═══ DOCUMENT PASSAGE ═══

Wednesday, January 1, 2014

What They Did Not Carry

Just a week or so back, I wrote a post about the Shackleton Expedition of 1914-1917 in a post entitled The Things They Carried.

Now it has just been announced that 22 photographs entombed in ice and left behind in Antarctica over 100 years ago, have been discovered.

It seems British explorer Robert Falcon Scott built a support cabin in Antarctica for his doomed 1910-1911 expedition, and that same support cabin was used by Ernest Shackleton's men during their also-doomed 1914-1917 Imperial Trans-Antarctic Expedition which included an offshoot expedition to the Ross Sea.

Some of Shackleton's men in the off-shoot expedition were left stranded on Ross Island when their ship, the steam yacht Aurora, blew out to sea while trapped in an ice pack.

═══ DATA SHOWN ═══

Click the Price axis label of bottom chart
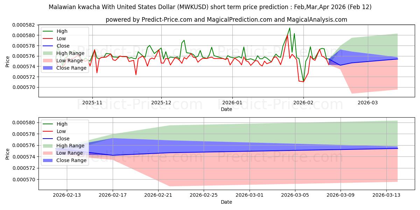Viewport: 420px width, 210px height. (8, 154)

═══

-- ACTIONS TO TAKE --
1. List every geographic place named in the blog post about the Shackleton expedition photographs.
2. Extend the blog post about the Shackleton expedition photographs, starting after its final sentence.
The lines above come from a different source than the blog post.

-- TASK-BY-TASK ANSWERS --
1. Antarctica, the Ross Sea, Ross Island

2.
The Aurora stayed trapped in the ice from May 1915 until February 12, 1916, when it broke out and made its way back to New Zealand.

The men left on Ross Island were eventually rescued by the Aurora and Shackleton (now back from his own rescue from the Endurance) on January 10, 1917.  Seven of the 10 men that had been left on the Ross Island in May of 1915 were still alive.

The 22 ice-entombed photos are not the only thing to have come out of Antarctic ice.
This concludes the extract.